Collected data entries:
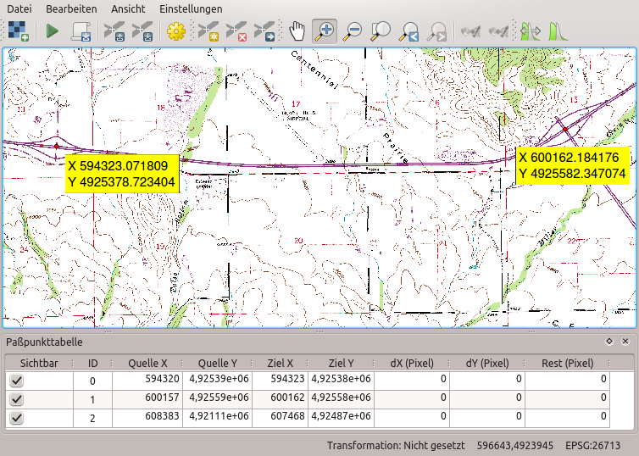Expand the Ansicht menu

[127, 8]
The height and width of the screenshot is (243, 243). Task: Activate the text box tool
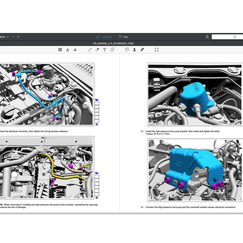[x=105, y=50]
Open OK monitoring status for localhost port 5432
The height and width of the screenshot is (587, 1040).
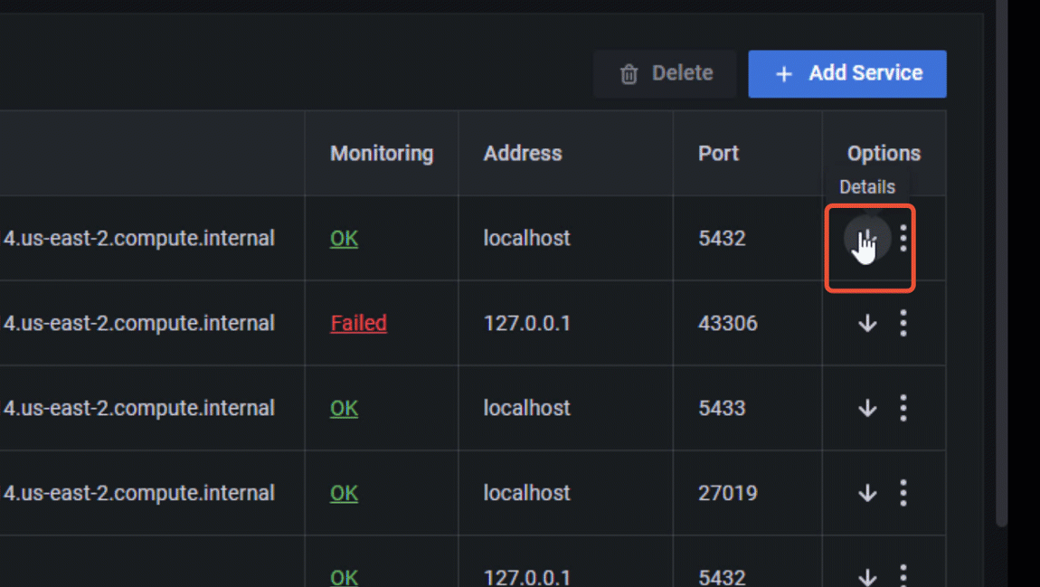point(344,239)
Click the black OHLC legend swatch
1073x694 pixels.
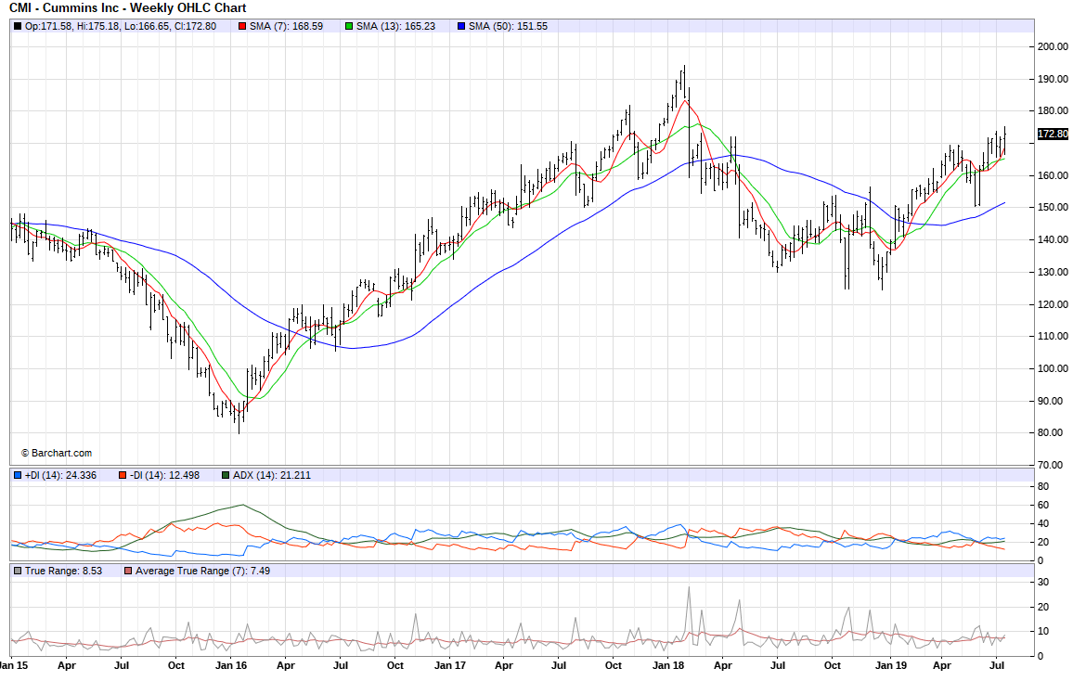(18, 26)
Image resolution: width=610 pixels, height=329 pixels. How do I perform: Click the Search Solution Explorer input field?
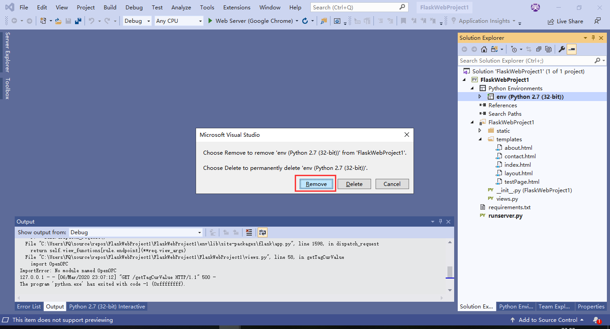pyautogui.click(x=526, y=61)
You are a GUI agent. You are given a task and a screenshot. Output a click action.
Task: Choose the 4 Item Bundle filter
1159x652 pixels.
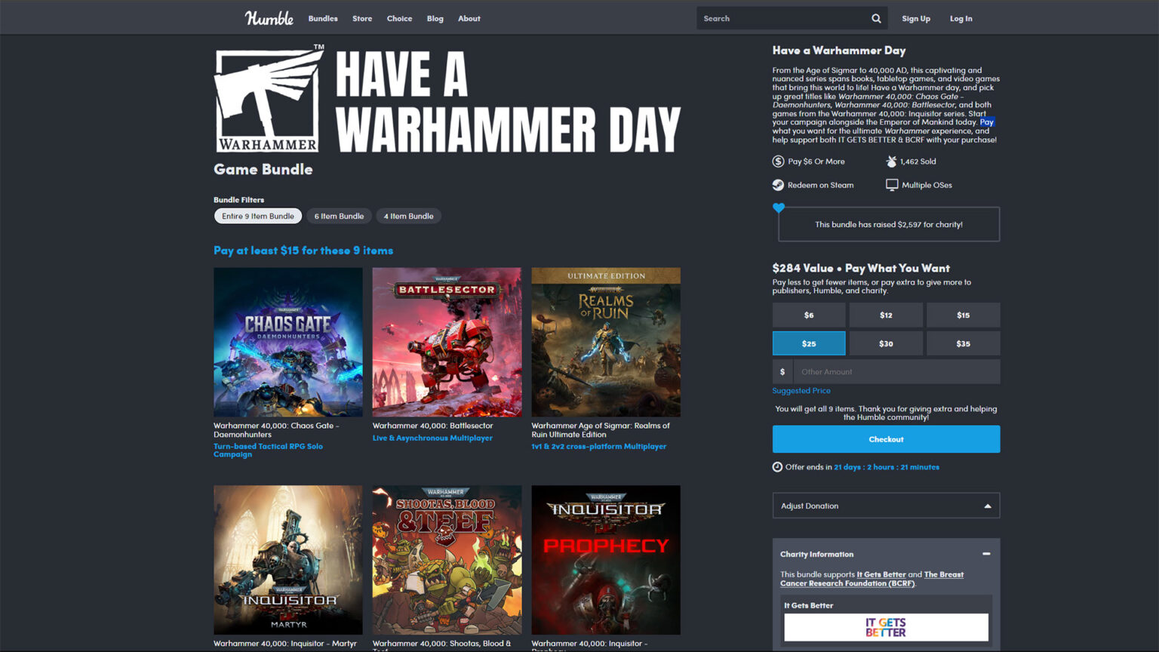tap(408, 216)
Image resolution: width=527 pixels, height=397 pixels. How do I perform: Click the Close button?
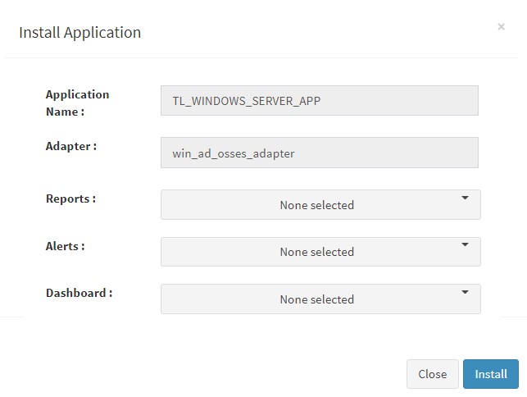pos(432,374)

YOUR INSTRUCTIONS: Take the lines from the one holding "The height and width of the screenshot is (243, 243)." through the last line of the data above and copy them exactly, both ends included, omitting all pictures.

RESPONSE:
The height and width of the screenshot is (243, 243). Task: Activate the text box tool
[x=105, y=50]
Open OK monitoring status for localhost port 5432
The height and width of the screenshot is (587, 1040).
point(344,239)
Click the black OHLC legend swatch
1073x694 pixels.
(18, 26)
Image resolution: width=610 pixels, height=329 pixels. How do I perform: Click the Search Solution Explorer input field?
pyautogui.click(x=526, y=61)
You are a GUI agent. You are given a task and a screenshot. Output a click action.
Task: Choose the 4 Item Bundle filter
1159x652 pixels.
tap(408, 216)
Image resolution: width=527 pixels, height=397 pixels. How do I perform: Click the Close button?
pos(432,374)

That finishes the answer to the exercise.